- _REQUIRED WORK_
The text below about growing and using Phlebodium aureum describes the range of leaf color among the cultivars selected for garden planting. List every leaf color in that range.

Phlebodium aureum is well-adapted to cultivation and is valued both as an ornamental plant and in herbal medicine.

It can be cultivated in greenhouses in non-tropical climates if night temperatures do not fall below about 5 °C. Several cultivars have been selected for garden planting, with varying leaf color from grey-green to silver-green to blue-green, or with cristate or very wavy frond margins.

Phlebodium aureum 'Blue Star' has silvery blue-green finger shaped leaves. As a houseplant it can be placed in low to moderate light areas, avoiding direct sunlight that can damage leaves. It is recommended to provide indirect watering and allow slight drying between waterings since standing water can damage the rhizomes. Humid areas of the house are favorable, such as kitchens and bathrooms, if they have enough light. As a more tropical plant, Phlebodium aureum grows best in temperatures between 16–24 C and does not do well in cold temperatures. Most care problems are brought on by improper watering practices.

===Medicine===

Decoctions have been used as a panacea in Central American folk medicine. These tonics were prescribed for a multitude of ailments, ranging from asthma to heart disease. Modern medicine has also investigated P. aureum, often using the deprecated synonym Polypodium leucotomos.

- _DATA SECTION_

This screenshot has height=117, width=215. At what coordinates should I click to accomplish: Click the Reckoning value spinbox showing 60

--

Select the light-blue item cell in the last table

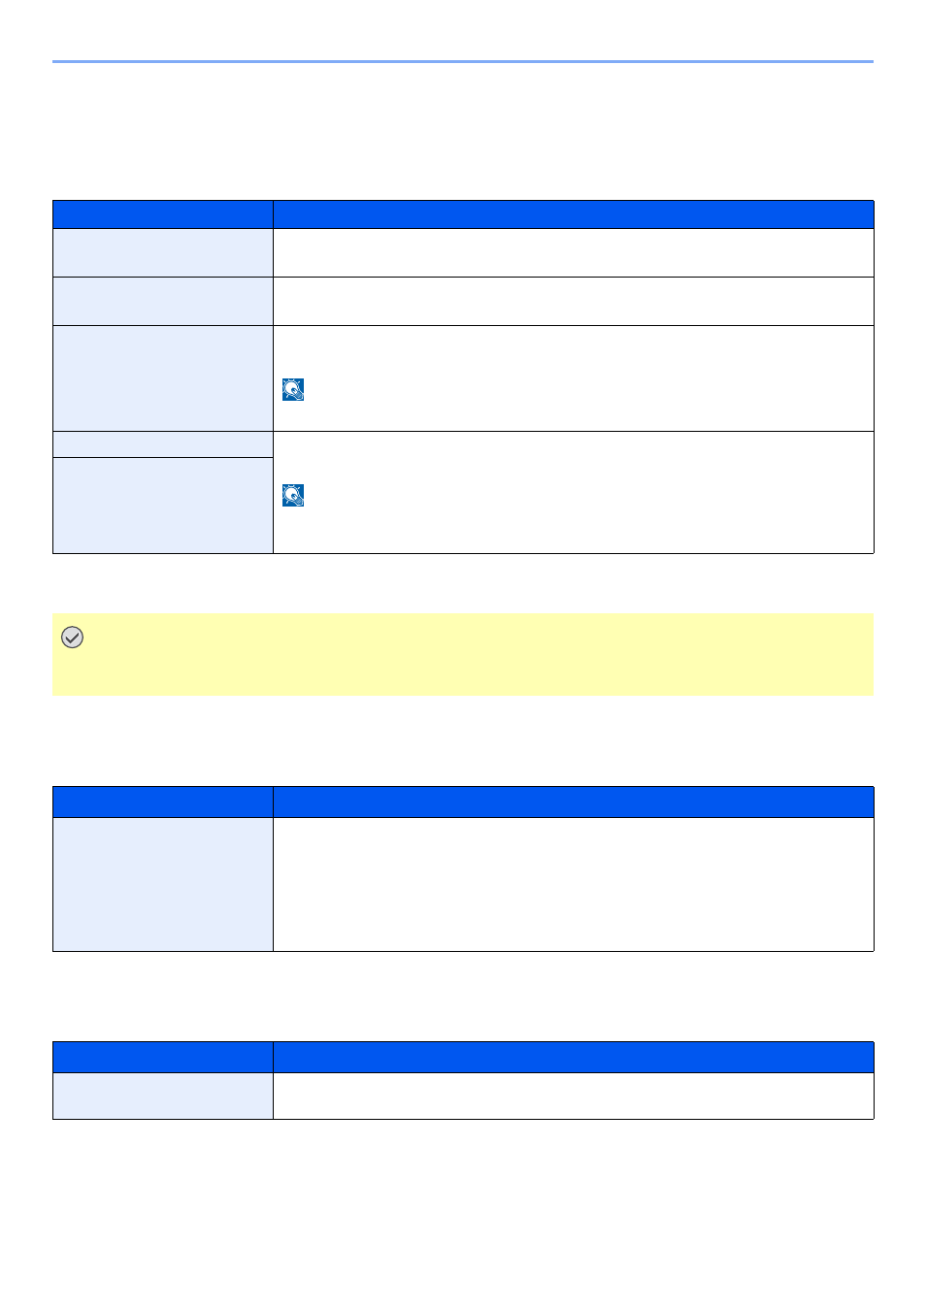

- _EXERCISE ANSWER_
grey-green, silver-green, blue-green